Logically, she knew it was her hand that pulsed and not an inanimate force, but still she kept her fingers balled as if the paper could connect her to something beyond.
“We have to run now,” Salena said, repeating her sister’s words, invoking the memory as she kept her eyes closed. She didn’t want to look beyond her thoughts.
She held the paper tight, the pulsing in her hand reminding her of the moment she’d clutched Fiora and Piera. She had held on to them so determinedly, thinking they could never be torn apart.
We have to run now. Fiora’s whisper followed hers as it surfaced from within.
Like now, Salena hadn’t wanted to run. She hadn’t wanted to leave.
The darkness was safe. The monsters couldn’t find them in the
dark. Salena let herself slip into that moment, remembering each instance of fear and pain.
The clay pit had been a favorite playground where they could draw pictures in the dirt and pretend they were somewhere else—miners on Bravon pulling ash from the tunnels, before the planet had burned itself up, or scientists on Sintaz excavating alien ships. Their father had told them a great many fantastic stories.
Salena curled her toes in her boots, recalling how she had been barefoot that night. The sound of the villagers’ attack had awakened them from sleep.
We have to wake up now, Fiora said. Salena, we have to wake up.
“We have to wake up now.” Fiora’s insistent shake woke Salena from her dreams.
The sound of footsteps overhead was nothing new. Her father moved over them, which meant it was still early enough in the night that they didn’t need to be up. The sound of his feet was comforting in its familiarity. It meant their parents were close, watching over them. Next to her, Piera sighed in her sleep. The room smelled of wet clay, some from the walls, some from the storage of processed wedges of clay ready to be made into pots.
“Salena, we have to wake up,” Fiora insisted. The bed they shared shook. “Piera.”
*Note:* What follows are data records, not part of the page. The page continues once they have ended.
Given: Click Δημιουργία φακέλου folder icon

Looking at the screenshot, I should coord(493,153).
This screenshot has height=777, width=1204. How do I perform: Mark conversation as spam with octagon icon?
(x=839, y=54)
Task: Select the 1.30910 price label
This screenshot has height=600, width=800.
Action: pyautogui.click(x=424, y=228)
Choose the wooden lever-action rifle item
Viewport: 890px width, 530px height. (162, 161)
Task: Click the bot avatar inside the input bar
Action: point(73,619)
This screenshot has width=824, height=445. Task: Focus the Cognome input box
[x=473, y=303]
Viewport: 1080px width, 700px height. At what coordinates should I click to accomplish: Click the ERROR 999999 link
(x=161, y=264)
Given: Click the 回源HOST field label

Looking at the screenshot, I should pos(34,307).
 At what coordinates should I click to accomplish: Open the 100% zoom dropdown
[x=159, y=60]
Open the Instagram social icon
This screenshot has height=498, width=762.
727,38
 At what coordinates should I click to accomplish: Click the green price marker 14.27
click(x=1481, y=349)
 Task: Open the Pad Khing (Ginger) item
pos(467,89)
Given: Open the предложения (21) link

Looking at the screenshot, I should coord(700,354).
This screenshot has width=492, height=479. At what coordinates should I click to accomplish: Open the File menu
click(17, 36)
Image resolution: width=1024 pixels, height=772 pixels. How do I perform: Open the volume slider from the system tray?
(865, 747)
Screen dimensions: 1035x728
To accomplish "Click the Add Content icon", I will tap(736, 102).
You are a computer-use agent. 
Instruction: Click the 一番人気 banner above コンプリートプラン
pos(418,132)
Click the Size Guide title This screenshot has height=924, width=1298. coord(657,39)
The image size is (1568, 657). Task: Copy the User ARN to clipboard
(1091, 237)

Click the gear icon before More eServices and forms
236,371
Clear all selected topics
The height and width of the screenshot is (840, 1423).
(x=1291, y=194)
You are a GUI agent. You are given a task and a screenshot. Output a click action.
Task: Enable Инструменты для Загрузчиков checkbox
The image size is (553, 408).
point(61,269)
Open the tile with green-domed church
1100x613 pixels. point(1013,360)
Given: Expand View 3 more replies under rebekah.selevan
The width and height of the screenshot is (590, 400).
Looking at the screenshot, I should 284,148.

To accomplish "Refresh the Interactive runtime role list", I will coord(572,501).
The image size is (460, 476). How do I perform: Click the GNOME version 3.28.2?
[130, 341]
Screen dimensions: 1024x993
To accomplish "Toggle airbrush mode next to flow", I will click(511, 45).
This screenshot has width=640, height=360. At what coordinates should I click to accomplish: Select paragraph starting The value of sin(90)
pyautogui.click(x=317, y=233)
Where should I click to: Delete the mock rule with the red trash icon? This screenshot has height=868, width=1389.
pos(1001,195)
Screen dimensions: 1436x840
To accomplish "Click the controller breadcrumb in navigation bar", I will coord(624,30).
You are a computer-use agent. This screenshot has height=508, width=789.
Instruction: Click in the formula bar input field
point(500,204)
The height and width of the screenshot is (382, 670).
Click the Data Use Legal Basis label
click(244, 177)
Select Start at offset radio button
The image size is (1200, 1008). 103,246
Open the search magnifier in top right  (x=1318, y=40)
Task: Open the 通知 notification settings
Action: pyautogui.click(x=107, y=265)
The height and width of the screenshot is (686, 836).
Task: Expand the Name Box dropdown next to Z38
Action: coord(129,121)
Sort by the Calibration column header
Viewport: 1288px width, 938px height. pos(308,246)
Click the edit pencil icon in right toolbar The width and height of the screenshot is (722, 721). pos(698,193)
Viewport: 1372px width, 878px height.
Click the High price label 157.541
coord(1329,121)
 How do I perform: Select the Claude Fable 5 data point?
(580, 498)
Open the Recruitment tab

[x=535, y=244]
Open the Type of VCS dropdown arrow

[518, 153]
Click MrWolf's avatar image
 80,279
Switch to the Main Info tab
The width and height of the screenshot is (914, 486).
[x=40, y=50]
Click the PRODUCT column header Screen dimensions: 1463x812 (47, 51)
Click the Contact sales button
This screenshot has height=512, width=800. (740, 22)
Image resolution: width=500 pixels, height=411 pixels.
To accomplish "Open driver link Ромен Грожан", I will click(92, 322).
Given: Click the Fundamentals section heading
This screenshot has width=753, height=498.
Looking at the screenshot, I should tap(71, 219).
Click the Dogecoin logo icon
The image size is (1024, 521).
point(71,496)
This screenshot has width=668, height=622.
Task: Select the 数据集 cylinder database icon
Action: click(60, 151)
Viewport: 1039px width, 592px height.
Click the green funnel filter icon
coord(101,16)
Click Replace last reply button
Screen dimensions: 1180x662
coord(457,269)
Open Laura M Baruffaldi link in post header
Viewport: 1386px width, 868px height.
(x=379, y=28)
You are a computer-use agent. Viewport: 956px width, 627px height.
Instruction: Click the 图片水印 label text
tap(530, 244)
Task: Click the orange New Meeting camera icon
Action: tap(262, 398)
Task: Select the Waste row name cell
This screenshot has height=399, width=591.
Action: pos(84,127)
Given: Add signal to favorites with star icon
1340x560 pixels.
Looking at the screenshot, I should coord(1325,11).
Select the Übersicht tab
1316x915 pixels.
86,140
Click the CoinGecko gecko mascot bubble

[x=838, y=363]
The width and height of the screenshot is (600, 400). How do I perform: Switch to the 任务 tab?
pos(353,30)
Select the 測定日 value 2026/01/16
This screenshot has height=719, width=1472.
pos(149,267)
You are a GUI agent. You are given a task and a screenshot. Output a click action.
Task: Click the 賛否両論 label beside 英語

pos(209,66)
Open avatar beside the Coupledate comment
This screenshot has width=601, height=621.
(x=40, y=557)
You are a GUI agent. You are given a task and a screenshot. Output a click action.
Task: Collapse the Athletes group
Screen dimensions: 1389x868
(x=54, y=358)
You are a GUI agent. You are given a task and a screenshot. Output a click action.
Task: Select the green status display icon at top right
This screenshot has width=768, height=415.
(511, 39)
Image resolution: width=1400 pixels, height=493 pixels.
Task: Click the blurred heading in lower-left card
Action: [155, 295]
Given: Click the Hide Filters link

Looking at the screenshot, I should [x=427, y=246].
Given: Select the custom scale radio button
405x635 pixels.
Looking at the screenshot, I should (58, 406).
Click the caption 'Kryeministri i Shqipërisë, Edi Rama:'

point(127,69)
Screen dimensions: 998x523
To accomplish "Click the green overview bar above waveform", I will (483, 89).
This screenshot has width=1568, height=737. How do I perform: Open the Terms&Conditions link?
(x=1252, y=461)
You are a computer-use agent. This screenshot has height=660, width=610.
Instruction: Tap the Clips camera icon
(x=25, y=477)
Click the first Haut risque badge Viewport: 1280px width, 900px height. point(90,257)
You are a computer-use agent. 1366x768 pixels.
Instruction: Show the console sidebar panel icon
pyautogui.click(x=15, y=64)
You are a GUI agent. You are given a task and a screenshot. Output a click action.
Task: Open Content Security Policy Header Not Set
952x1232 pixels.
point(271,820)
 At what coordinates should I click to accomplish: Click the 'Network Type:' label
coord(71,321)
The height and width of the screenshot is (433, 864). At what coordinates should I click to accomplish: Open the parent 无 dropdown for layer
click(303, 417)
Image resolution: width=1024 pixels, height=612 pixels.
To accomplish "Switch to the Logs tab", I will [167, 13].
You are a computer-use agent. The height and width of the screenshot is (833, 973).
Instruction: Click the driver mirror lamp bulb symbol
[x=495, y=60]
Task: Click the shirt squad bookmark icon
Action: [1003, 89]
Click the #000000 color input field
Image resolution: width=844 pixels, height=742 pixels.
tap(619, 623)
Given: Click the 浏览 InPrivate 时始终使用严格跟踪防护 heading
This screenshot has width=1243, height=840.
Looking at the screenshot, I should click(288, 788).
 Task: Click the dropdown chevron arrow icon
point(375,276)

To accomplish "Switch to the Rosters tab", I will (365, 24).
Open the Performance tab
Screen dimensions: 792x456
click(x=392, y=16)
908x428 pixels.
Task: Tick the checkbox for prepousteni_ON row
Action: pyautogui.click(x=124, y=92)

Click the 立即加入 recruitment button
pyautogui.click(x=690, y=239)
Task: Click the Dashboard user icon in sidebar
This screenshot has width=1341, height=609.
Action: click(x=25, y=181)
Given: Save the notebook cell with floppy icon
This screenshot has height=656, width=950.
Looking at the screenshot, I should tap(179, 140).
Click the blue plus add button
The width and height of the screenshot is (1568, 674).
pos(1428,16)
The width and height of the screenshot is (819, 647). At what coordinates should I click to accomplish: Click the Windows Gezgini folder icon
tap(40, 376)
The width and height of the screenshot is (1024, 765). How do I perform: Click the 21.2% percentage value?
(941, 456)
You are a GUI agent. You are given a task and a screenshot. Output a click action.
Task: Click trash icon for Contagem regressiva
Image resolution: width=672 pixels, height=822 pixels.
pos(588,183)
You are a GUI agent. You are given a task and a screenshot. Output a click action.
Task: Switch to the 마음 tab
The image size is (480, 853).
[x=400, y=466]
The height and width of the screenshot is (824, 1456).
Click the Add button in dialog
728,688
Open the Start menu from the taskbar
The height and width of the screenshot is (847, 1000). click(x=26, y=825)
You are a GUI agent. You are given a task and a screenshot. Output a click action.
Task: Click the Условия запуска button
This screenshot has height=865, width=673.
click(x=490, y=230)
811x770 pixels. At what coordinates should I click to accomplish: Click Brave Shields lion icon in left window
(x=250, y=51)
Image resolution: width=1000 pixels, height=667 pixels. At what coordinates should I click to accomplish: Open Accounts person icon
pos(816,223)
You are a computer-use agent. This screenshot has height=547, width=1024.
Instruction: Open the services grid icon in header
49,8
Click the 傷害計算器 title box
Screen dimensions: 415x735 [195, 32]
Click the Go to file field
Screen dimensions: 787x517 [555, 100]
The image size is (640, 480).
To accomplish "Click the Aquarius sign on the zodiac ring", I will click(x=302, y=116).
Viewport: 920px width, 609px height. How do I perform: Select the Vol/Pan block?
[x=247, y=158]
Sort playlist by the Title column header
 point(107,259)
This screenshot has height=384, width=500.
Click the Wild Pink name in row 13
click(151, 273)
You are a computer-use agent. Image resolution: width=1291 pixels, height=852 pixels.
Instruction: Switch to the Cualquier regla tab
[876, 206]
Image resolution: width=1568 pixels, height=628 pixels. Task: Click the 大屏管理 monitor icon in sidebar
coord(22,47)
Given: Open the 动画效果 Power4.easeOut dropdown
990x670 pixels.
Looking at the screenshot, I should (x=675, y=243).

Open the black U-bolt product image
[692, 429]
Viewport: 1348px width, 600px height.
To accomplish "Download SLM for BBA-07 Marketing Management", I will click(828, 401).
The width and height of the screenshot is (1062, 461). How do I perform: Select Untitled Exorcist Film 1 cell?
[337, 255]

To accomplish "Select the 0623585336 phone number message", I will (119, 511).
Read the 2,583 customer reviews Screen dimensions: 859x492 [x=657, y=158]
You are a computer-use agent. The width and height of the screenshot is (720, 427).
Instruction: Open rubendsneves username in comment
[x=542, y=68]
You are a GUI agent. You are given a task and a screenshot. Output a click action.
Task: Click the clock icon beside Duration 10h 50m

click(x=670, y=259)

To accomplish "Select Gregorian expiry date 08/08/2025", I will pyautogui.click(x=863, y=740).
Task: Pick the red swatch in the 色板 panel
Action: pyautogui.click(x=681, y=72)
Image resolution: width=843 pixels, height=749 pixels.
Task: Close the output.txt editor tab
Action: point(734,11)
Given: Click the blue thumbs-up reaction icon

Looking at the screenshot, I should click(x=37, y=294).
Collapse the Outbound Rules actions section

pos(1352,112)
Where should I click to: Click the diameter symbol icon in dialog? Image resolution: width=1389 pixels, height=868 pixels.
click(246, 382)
“What is it?” Piera mumbled.
“Something is coming,” Fiora whispered. Tiny streams of light from the room above came through the narrow openings in the floor slats. “I can feel it.”
“It’s only nightmares,” Salena dismissed. “I should never have told you the men from the forest wanted us gone. Their not appreciating the truth and their doing something about it are two very different things.”
“I didn’t like their colors when I looked at them,” Piera said. “They are not good men.”
“Their constituents probably tied them to a tree and left them for the animals after the sins they confessed,” Salena tried to comfort her sisters. “It’s like mother said. Monsters can’t find us in the dark.”
“It’s not a nightmare,” Fiora insisted. A glint of light reflected off a tear. She was terrified. “Something bad is coming. I can see fragments.”